A Christmas Carol is an Australian made-for-television animated Christmas fantasy film from Burbank Films Australia as part of the studio's series of Charles Dickens adaptations from 1982 to 1985. It was originally broadcast in 1982 through the Australian Nine Network. Based on Charles Dickens' classic 1843 English story, A Christmas Carol, the adaptation by Alexander Buzo was produced by Eddy Graham and directed by Jean Tych.

Plot 
Old Ebenezer Scrooge is a cruel man for whom money has become life's only passion; he hates Christmas, even the very mention of it, lives alone and only to work. He is very strict with his sole underpaid, overworked employee, Bob Cratchit, and does not believe in donating to charity or showing kindness to anyone.

One Christmas Eve, Ebenezer Scrooge receives a ghostly visit from his former partner Jacob Marley, who had died on that date seven years earlier. In his life, Jacob Marley had been just as selfish and uncaring as Scrooge was now. He tells Ebenezer about how his soul has not had a moment's rest since his death and how his spirit has been doomed to wander the earth looking down at what might have been, had he been a different man. He tells Scrooge that he wants to spare him that same fate and that he will receive the visits of three other spirits that night.
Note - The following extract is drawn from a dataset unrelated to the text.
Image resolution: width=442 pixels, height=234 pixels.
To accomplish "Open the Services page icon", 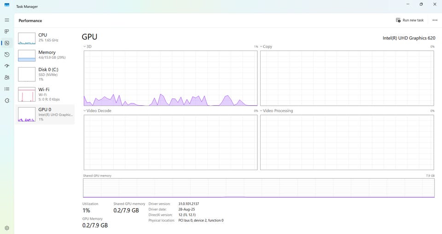I will 7,101.
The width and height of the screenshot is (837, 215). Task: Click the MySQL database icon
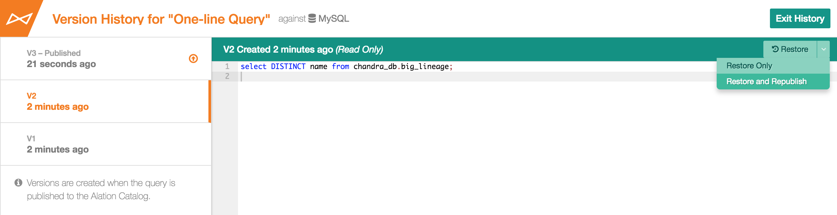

As Jacob Marley had predicted, the first spirit, the Ghost of Christmas Past arrives at one o'clock. He and Scrooge depart together for the Christmases that have already been and, from the experience, Scrooge gains a painful memory of the person he was, and how he became what he is.

The second spirit, the Ghost of Christmas Present, shares with Scrooge the Christmases being celebrated on that same year, especially the merriment being had at his nephew Fred's home; Fred had invited him to dinner and Scrooge, as usual, had declined the invitation. From this experience, Scrooge also learns about Bob Cratchit's family, and how his youngest son, Tiny Tim, is a fragile creature supported by a crutch who may be doomed to die unless he receives better nourishment, more than his father can provide.

Finally, Scrooge receives a visit from the Ghost of Christmas Yet to Come, and finds himself a changed man after he learns of the cruel fate in store for Tiny Tim, as well as the even crueller fate reserved for himself. Tiny Tim would die and be mourned by his loving family, while Ebenezer Scrooge would die alone and unmourned.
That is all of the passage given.